_Collected data entries_
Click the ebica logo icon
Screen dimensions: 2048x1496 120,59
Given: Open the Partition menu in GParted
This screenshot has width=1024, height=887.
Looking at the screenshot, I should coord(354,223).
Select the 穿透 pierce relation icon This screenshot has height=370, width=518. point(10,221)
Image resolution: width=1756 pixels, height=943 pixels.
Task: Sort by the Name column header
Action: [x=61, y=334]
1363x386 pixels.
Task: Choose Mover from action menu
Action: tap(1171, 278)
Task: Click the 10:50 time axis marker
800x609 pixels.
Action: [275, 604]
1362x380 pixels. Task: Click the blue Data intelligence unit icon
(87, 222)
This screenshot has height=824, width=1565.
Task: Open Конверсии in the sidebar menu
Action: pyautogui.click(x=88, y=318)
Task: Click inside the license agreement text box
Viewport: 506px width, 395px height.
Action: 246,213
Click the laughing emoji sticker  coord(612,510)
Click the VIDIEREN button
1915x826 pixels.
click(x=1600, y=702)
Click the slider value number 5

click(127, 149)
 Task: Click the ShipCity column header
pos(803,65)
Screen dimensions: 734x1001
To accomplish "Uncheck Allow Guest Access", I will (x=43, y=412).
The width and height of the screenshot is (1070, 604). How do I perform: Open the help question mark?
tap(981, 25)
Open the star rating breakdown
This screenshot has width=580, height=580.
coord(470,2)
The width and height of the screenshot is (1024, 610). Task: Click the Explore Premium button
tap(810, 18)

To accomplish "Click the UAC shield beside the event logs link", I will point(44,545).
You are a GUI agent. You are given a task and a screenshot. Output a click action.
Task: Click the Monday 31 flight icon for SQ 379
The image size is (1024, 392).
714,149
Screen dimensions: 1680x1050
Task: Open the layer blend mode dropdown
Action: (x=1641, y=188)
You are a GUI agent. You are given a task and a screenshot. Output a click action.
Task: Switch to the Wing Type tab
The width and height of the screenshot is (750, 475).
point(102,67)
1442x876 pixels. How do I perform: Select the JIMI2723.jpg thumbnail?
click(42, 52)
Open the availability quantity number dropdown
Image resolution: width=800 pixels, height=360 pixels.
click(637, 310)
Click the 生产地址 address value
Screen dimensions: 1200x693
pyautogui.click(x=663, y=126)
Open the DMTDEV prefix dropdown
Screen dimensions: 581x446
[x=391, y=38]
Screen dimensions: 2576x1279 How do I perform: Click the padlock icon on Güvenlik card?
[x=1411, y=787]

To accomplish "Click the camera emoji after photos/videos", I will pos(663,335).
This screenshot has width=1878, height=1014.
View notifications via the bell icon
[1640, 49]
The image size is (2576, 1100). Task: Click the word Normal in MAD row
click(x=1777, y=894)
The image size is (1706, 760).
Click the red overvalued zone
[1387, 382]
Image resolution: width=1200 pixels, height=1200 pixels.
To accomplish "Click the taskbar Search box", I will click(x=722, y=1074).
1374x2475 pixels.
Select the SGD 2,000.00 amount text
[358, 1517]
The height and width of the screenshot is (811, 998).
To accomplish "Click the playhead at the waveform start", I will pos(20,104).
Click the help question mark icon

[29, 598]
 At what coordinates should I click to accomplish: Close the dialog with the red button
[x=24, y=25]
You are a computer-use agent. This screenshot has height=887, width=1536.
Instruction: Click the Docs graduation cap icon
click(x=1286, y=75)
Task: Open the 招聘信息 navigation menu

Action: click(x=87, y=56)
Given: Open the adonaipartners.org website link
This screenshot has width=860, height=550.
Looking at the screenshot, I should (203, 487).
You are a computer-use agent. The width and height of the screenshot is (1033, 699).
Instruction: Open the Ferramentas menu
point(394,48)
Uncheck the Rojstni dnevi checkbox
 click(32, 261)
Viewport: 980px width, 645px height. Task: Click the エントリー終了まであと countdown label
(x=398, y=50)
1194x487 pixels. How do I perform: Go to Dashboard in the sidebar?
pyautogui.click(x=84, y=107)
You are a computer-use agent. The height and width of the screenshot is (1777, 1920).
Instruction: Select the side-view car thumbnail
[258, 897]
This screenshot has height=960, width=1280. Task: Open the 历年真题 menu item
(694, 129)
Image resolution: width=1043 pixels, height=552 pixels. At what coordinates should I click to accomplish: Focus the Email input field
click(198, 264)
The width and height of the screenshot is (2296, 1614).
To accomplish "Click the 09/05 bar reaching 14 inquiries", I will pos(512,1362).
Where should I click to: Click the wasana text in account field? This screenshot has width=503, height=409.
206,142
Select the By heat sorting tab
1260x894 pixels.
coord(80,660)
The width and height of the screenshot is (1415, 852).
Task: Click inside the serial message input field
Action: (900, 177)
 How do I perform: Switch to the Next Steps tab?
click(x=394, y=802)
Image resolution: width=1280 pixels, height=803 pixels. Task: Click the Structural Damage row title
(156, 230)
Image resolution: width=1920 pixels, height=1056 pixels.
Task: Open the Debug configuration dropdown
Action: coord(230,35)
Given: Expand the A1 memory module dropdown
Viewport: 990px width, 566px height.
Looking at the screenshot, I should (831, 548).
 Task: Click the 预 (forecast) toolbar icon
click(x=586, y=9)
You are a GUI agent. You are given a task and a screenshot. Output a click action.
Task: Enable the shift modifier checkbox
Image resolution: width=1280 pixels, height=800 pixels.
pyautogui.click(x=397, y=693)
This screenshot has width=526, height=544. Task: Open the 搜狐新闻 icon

_THE TASK_
If a line in the records above contains the word "link", copy it.

_RESULT OF THIS TASK_
To accomplish "Click the UAC shield beside the event logs link", I will point(44,545).
Given: Open the adonaipartners.org website link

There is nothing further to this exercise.